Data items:
*-*-*

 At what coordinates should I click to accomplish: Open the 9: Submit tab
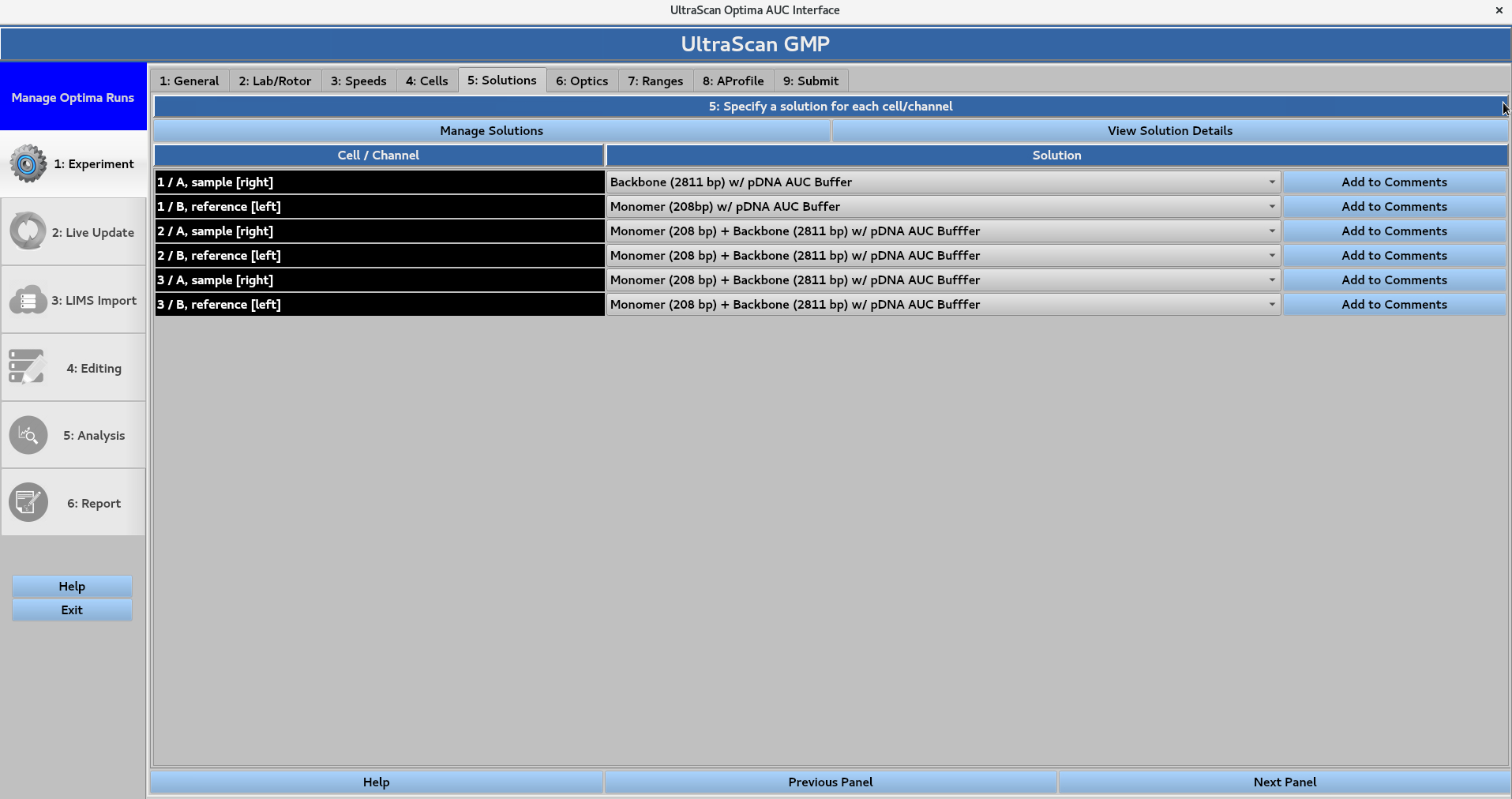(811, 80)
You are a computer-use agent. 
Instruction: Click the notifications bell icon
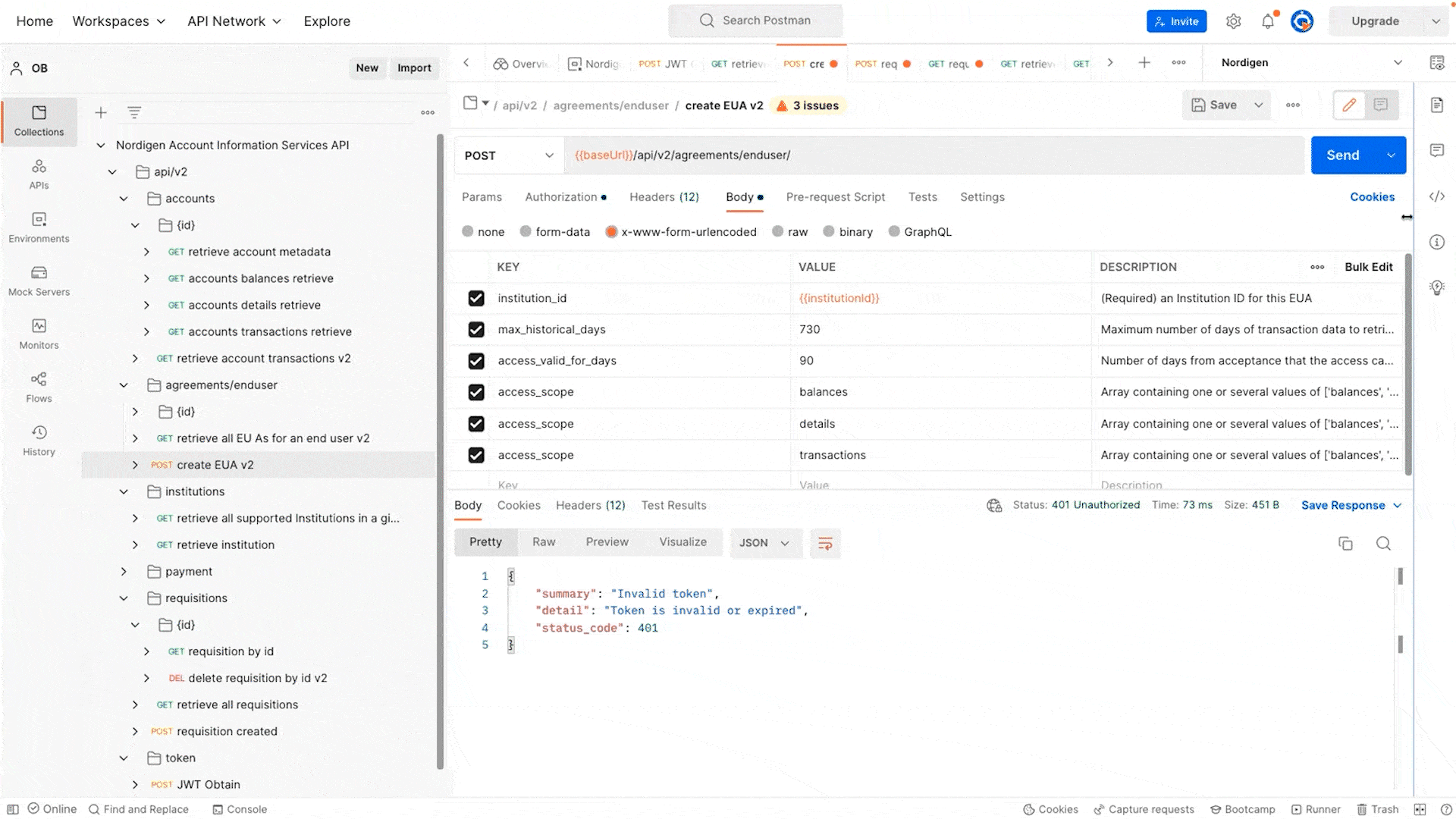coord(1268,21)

*-*-*

> _WHAT TO PRODUCE_
Pictures excluded, return exactly the lines from the one with "Instruction: Click the" through the final line of the entries above, both included.

> _SOLUTION TO THE PROBLEM_
Instruction: Click the notifications bell icon
coord(1268,21)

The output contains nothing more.